Le mouvement souverainiste catalan remonte au 19e siècle. Le dictateur espagnol Francisco Franco a aboli l’autonomie de la Catalogne en 1938, et les Catalans ont organisé leur propre référendum en 2017. Les dirigeants du mouvement ont été emprisonnés en tant que prisonniers politiques et graciés en 2021.

M. Valiquette n’est pas le premier à établir des comparaisons entre les mouvements d’indépendance du Québec et de la Catalogne. Des politiciens comme le chef du Bloc québécois, Yves-François Blanchette, et la chef parlementaire de Québec solidaire, Ruba Ghazal, se sont rendus en Catalogne pour participer à des conférences et distribuer des lettres aux prisonniers politiques.

L'Assemblée nationale du Québec a également adopté à l'unanimité une motion de soutien aux Catalans en 2019.

Mais malgré leurs rêves et leurs espoirs pour ce nouveau café, les sondages au Québec suggèrent qu'il leur reste du chemin à parcourir.

Bien qu’un sondage CROP réalisé en août dernier ait révélé que 56 % des personnes âgées de 18 à 34 ans se disaient favorables à l’idée de l’indépendance, d’autres sondages menés ces dernières années ont systématiquement indiqué que seuls 30 % des Québécois voteraient «oui» lors d’un référendum sur la souveraineté.

La souveraineté portée par les jeunes ?

Valérie-Anne Mahéo, professeure de sciences politiques à l’Université Laval, reconnaît que la plupart des Québécois ne sont pas pressés de militer pour la souveraineté à l’heure actuelle, mais elle estime que des espaces citoyens comme ce café peuvent contribuer de manière positive à la démocratie en favorisant le dialogue et en luttant contre la polarisation.

«Cela fait longtemps que nous n’avons pas eu de véritable débat sur les avantages et les inconvénients (de l’indépendance du Québec), a-t-elle relevé.

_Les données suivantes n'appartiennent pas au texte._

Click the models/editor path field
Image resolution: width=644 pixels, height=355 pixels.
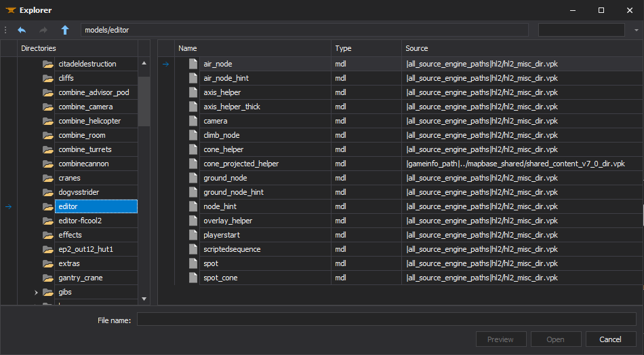(x=304, y=30)
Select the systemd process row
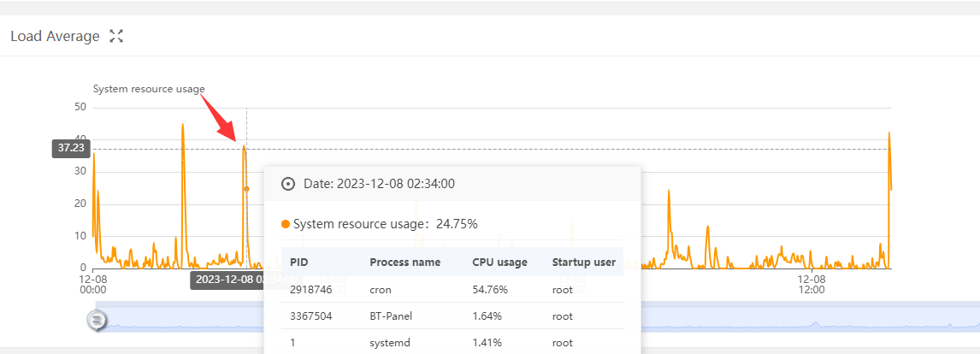This screenshot has height=354, width=980. [452, 343]

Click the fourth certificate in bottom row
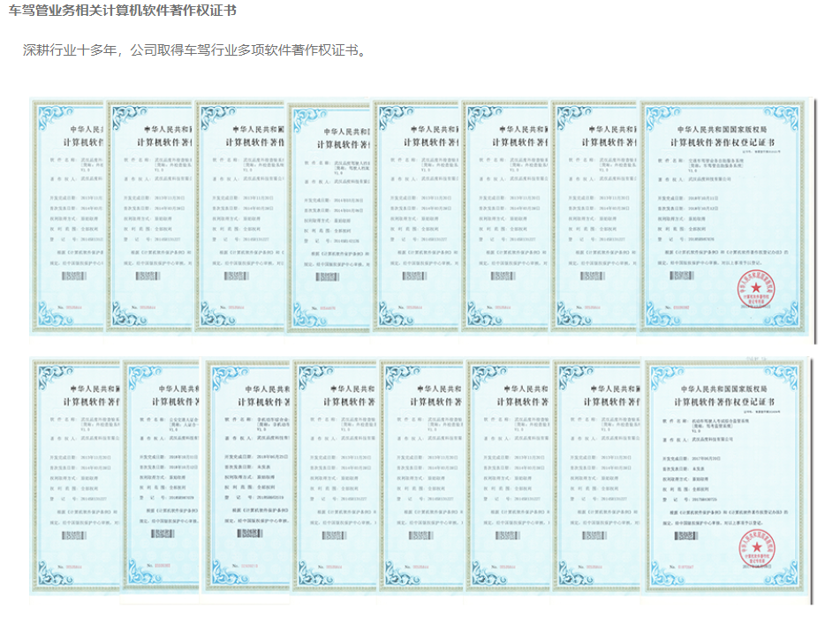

Il y a une nouvelle génération, qui n’a pas connu les moments forts des campagnes du “oui”, qui n’a pas connu les grands débats de société sur l’avenir du Québec.»

Mais Mme Goyette-Gingras a estimé qu’une «troisième vague souverainiste» se préparait parmi les jeunes Québécois.

Cette dernière s'est jointe au mouvement indépendantiste après avoir participé à d’importants mouvements de protestation sociale au Québec, notamment en 2012, lorsque des dizaines de milliers de personnes sont descendues dans la rue pendant des semaines, tapant sur des casseroles pour protester contre les hausses proposées des droits de scolarité universitaires.

Durant la dernière année, des artistes ouvertement séparatistes ont gagné en popularité, comme le rappeur Kinji00 et la chanteuse Lou-Adriane Cassidy — qui a remporté quatre prix ADISQ, dont celui de la meilleure artiste féminine. Des pages de mèmes promouvant des idées souverainistes rassemblent plus de 100 000 abonnés et des organisations étudiantes séparatistes ont vu le jour dans les cégeps et les universités.

Le message n'est plus porté que par les partis politiques, soit le Parti Québécois et Québec solidaire ce qui décentralise le mouvement séparatiste, a fait valoir Mme Goyette-Gingras.

Elle a ajouté que si les politiciens ont un rôle à jouer, le mouvement indépendantiste doit être plus large et plus inclusif.

«La culture québécoise perdure précisément parce qu’elle est en constante évolution. L’une des raisons pour lesquelles la culture québécoise a perduré est qu’elle s’est imbriquée avec les personnes qui se sont installées au Québec», a déclaré Mme Goyette-Gingras.

Elle ajoute qu’au Club Pays, tout le monde est le bienvenu.